Bagaimana kita masih ingat kata-kata gebuk “komunis,” ketika pemerintahannya sedang terancam oleh agitasi murahan kelompok-kelompok Islam Konservatif.

Tentu, kita masih ingat juga bagaimana Ibu-ibu kamisan, Rembang dan lainnya, berdiri di istana untuk menuntut haknya. Sampai detik aksi kamisan tidak pernah didatangi, pada konteks Ibu-ibu Rembang mereka hanya diberikan janji. Tentu ini menjadi salah satu penilaian tersendiri. Sementara di kelompok lain, mereka memainkan isu yang tak kalah “sampah.” Mereka hingga detik ini masih memainkan isu komunis, isu agama dan melakukan tindakan-tindakan kekerasan.

Sekarang, jika melihat perdebatan yang tidak ada ujungnya ini. Baik tesis yang mengarahkan untuk memilih Jokowi dan mengatakan golput adalah sia-sia belaka. Mereka tidak pernah memikirkan betapa muaknya rakyat yang lelah, mereka harus menghadapi situasi yang cukup pelik. Banyak dari mereka yang tergusur dari ruang hidupnya, ada kasus Alastlogo di Pasuruan yang kini masih berjuang menuntuk haknya, di mana wilayah yang mereka diami akan digunakan sebagai pangkalan perang. Kita juga harus melihat bagaimana warga Wongsorejo, Banyuwangi bertarung mempertahankan tanah yang mereka hidupkan, tiba-tiba dirampas demi proyek kawasan industri. Lalu, bagaimana nasib warga di lereng Tumpang Pitu yang terancam terusir dari wilayahnya, karena dijadikan pertambangan emas.
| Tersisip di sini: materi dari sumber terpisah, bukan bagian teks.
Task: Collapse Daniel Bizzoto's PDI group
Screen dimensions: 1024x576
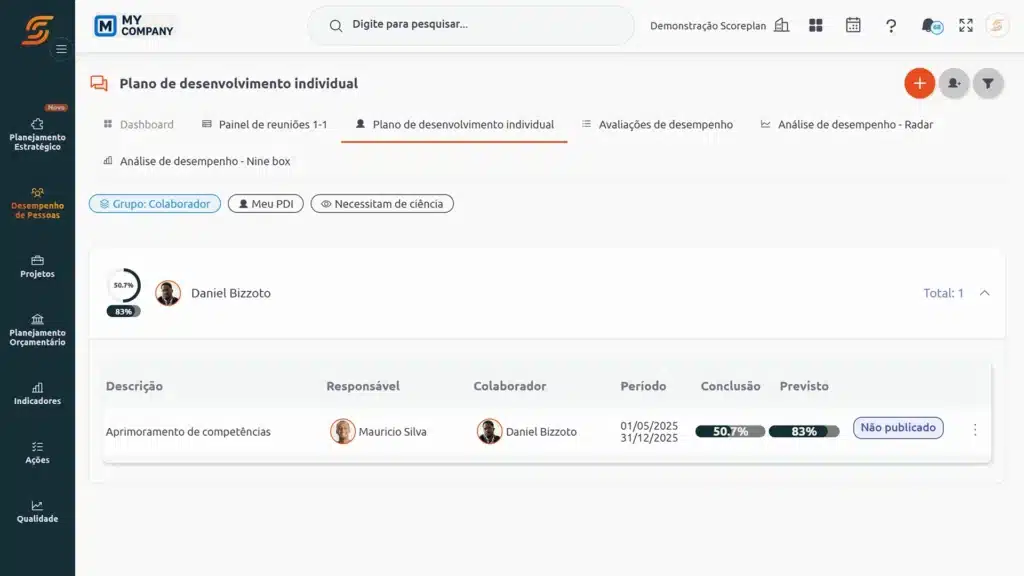Action: 984,293
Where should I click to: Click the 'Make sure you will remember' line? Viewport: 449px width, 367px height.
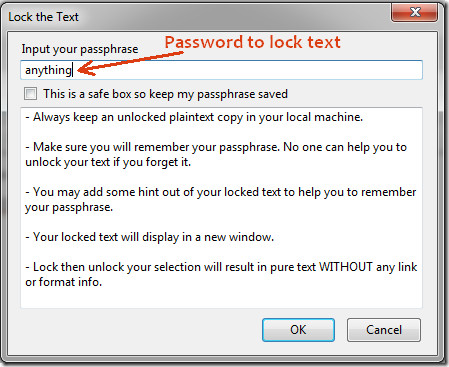pyautogui.click(x=216, y=147)
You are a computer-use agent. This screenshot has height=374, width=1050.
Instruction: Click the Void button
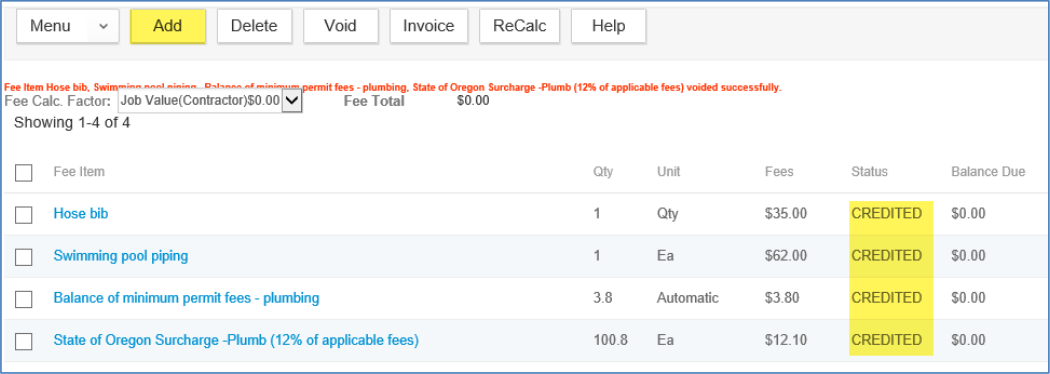340,26
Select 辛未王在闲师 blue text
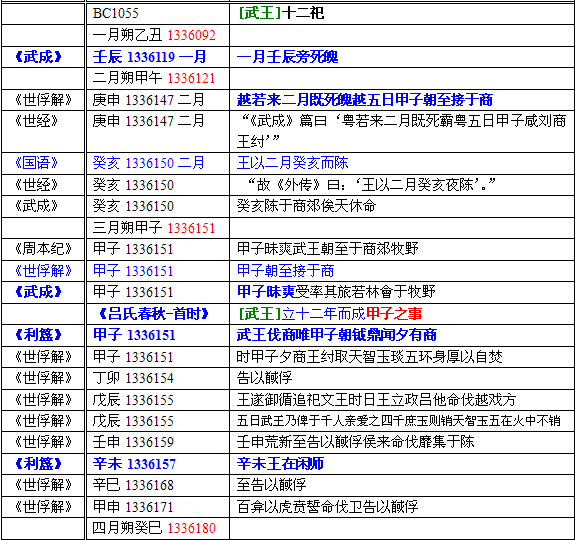575x540 pixels. [x=280, y=464]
Salah satu aktor di dalamnya ialah konglomerasi yang dekat dengan kedua kandidat presiden. Itu hanya sebagian contoh rill, di mana tidak ada perubahan signifikan selama rezim ini ada, bahkan jika rezim berganti masih sama. Karena basis oligarkinya masih serupa.

Golput, bagi kita yang berada di basis merupakan pilihan logis. Bahkan sudah muak dengan asupan agitasi dan janji-janji manis. Golput memang ungkapan kekecewaan, namun bukan berarti memilih ini tidak punya sikap politik. Kalian saja yang tidak tahu situasi rill di basis, apa kalian pernah tahu jika kita sedang konsolidasi dan lainnya. Argumen genit nan dewa memang seolah-olah keren, namun lagi-lagi melupakan material historisnya. Bolehlah orang bilang, kita kelompok golput seupil insignifikan. Boleh lah kalian bilang kalau milih golput tidak boleh protes.

Namun perlu diingat bung, situasi itu penuh kompleksitas. Kita ini ibarat writer warriors yang garang dalam menulis, namun melupakan realitas. Satu ton teori tidak akan ada gunanya, jika tidak dipraksiskan. Artinya jangan sekonyong-konyong menghakimi, bagaimana perlu teori dan praktik guna mengetahui makna di balik prefrensi pilihan seseorang. Intinya begini, turunlah ke basis dan rasakan kondisi yang aktual dan faktual di sana. Kalau kata orang lawas 98, rasakan bau dan keringat rakyat untuk tahu siapa rakyat.